* Requirements
Return the records word for word, starting with the line that contains "You are a computer-use agent. This" and continuing through the end of the records.

* Recorded data

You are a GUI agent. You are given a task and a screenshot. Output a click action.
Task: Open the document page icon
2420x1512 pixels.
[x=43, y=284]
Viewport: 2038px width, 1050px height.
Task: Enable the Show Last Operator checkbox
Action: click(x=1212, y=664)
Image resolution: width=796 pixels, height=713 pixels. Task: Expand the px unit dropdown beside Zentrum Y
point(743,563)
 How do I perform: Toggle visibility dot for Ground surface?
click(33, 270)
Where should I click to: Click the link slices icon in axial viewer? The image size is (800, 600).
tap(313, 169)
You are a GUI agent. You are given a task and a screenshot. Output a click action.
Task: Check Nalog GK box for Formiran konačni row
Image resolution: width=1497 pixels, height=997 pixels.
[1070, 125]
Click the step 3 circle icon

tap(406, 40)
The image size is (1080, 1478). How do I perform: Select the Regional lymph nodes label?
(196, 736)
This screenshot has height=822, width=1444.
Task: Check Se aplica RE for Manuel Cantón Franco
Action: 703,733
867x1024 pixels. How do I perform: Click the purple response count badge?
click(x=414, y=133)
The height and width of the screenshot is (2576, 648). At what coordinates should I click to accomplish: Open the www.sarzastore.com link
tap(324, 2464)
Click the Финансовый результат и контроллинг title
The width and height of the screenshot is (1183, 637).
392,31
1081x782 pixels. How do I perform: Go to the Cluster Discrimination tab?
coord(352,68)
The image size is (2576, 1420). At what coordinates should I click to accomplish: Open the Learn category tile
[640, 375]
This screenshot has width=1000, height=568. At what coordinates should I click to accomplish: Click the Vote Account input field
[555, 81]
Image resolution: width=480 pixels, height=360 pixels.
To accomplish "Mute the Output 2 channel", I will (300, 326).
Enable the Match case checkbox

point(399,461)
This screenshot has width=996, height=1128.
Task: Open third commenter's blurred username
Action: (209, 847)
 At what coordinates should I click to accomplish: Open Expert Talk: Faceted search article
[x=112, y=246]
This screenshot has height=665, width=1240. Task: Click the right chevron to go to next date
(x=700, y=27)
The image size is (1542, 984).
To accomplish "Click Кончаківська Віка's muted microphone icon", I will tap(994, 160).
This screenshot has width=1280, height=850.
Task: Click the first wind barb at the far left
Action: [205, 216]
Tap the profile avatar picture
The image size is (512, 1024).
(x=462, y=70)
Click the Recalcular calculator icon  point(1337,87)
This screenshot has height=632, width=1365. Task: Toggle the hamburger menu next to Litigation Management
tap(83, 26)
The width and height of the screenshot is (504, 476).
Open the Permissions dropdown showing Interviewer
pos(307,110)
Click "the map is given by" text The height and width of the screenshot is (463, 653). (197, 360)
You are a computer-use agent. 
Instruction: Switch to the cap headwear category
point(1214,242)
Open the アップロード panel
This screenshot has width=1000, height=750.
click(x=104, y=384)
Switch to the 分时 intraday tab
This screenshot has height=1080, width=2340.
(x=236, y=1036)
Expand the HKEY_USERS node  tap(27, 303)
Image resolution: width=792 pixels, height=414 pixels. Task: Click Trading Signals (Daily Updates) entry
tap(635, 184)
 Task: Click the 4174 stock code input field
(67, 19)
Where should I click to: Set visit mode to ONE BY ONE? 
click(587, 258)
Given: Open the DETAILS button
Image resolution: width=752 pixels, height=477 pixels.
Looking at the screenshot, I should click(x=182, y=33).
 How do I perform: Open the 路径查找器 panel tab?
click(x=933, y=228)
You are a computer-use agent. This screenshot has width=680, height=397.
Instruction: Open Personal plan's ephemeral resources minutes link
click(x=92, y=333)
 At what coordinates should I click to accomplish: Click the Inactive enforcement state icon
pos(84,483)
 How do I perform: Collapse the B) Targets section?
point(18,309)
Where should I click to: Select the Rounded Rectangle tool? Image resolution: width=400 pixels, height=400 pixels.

* Worked answer
You are a computer-use agent. This screenshot has width=680, height=397.
Instruction: Open Personal plan's ephemeral resources minutes link
click(x=92, y=333)
 At what coordinates should I click to accomplish: Click the Inactive enforcement state icon
pos(84,483)
 How do I perform: Collapse the B) Targets section?
point(18,309)
Where should I click to: Select the Rounded Rectangle tool? Image resolution: width=400 pixels, height=400 pixels.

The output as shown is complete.